■ INPUT FOR THIS TASK
....................
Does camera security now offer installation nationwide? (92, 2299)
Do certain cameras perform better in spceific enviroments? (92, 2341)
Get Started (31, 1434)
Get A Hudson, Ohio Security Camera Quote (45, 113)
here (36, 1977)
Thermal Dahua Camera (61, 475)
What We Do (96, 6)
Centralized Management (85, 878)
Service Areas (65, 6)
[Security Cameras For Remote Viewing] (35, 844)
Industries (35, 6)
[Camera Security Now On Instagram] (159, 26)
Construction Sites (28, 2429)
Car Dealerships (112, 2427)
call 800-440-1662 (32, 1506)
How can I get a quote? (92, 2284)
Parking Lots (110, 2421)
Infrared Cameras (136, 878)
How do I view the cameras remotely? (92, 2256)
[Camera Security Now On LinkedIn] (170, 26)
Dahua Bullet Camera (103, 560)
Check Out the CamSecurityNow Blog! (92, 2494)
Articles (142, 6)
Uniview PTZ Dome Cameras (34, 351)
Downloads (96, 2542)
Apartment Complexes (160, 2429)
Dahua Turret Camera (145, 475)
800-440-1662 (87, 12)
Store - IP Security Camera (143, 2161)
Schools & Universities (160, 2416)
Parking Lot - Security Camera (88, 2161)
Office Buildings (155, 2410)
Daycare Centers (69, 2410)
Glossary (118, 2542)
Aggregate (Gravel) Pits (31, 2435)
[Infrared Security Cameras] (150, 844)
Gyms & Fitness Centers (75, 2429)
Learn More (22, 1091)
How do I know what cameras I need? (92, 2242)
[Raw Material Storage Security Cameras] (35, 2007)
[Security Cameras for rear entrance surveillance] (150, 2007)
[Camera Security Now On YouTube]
....................
Out of the listing above, reproduce exactly the lines from the one with "Get A Hudson, Ohio" up to and including the one with "Industries (35, 6)".

■ EXPECTED ANSWER
Get A Hudson, Ohio Security Camera Quote (45, 113)
here (36, 1977)
Thermal Dahua Camera (61, 475)
What We Do (96, 6)
Centralized Management (85, 878)
Service Areas (65, 6)
[Security Cameras For Remote Viewing] (35, 844)
Industries (35, 6)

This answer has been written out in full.